Sparse Overcomplete Word Vector Representations | Readings in Information Security

It’s time for another of my occasional looks at a paper that doesn’t have anything to do with security. This one is about an attempt to bridge a gap between two modes of analysis in computational linguistics.

In a word vector analysis (also referred to as a distributed word representation in this paper) one maps words onto vectors in an abstract high-dimensional space, defined by the co-occurrence probabilities of each pair of words within some collection of documents (a corpus). This can be done entirely automatically with any source of documents; no manual preprocessing is required. Stock machine-learning techniques, applied to these vectors, perform surprisingly well on a variety of downstream tasks—classification of the words, for instance. However, the vectors are meaningless to humans, so it’s hard to use them in theoretical work that requires interpretability, or to combine them with other information (e.g. sentence structure). Lexical semantics, by contrast, relies on manual, word-by-word tagging with human-meaningful categories (part of speech, sense of word, role in sentence, etc) which is slow and expensive, but the results are much easier to use as a basis for a wide variety of further studies.

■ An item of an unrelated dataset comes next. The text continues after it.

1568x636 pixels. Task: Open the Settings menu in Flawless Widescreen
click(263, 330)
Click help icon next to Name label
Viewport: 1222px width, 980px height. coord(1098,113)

The paper proposes a technique for transforming a set of word vectors to make them more interpretable. It’s essentially the opposite of PCA. They project the vectors into a higher-dimensional space, one in which they are all sparse (concretely, more than 90% of the components of each vector are zero). Words that are semantically related will (they claim) share nonzero components of these vectors, so each component has more meaning than in the original space. The projection matrix can be generated by standard mathematical optimization techniques (specifically, gradient descent with some tweaks to ensure convergence).

To back up the claim that the sparse vectors are more interpretable, they first show that five stock downstream classification tasks achieve an average of 5% higher accuracy when fed sparse vectors than the dense vectors from which they were derived, and then that humans achieve 10% higher accuracy on a word intrusion task (one of these five words does not belong in the list, which is it?) when the words are selected by their rank along one dimension of the sparse vectors, than when they are selected the same way from the dense vectors. An example would probably help here: Table 6 of the paper quotes the top-ranked words from five dimensions of the sparse and the dense vectors:

Dense Sparse

combat, guard, honor, bow, trim, naval fracture, breathing, wound, tissue, relief

’ll, could, faced, lacking, seriously, scored relationships, connections, identity, relations

see, n’t, recommended, depending, part files, bills, titles, collections, poems, songs

due, positive, equal, focus, respect, better naval, industrial, technological, marine

sergeant, comments, critics, she, videos stadium, belt, championship, toll, ride, coach

Dense	Sparse
combat, guard, honor, bow, trim, naval	fracture, breathing, wound, tissue, relief
’ll, could, faced, lacking, seriously, scored	relationships, connections, identity, relations
see, n’t, recommended, depending, part	files, bills, titles, collections, poems, songs
due, positive, equal, focus, respect, better	naval, industrial, technological, marine
sergeant, comments, critics, she, videos	stadium, belt, championship, toll, ride, coach

Neither type of list is what you might call an ideal Platonic category,¹ but it should be clear that the sparse lists have more meaning in them.

Because I’m venturing pretty far out of my field, it’s hard for me to tell how significant this paper is; I don’t have any basis for comparison. This is, in fact, the big thing missing from this paper: a comparison to other techniques for doing the same thing, if any. Perhaps the point is that there aren’t any, but I didn’t see them say so. I am also unclear on how you would apply this technique to anything other than an analysis of words. For instance, my own research right now involves (attempting to) mechanically assign topics to entire documents. Right now we’re reducing each document to a bag of words, carrying out LDA on the bags, and then manually labeling each LDA cluster with a topic. Could we use bags of sparse word vectors instead? Would that help LDA do its job better? Or is LDA already doing what this does? I don’t know the answers to these questions.

¹ If you are under the impression that categories in natural language are even vaguely Platonic, go at once to your friendly local public library and request a copy of Women, Fire, and Dangerous Things.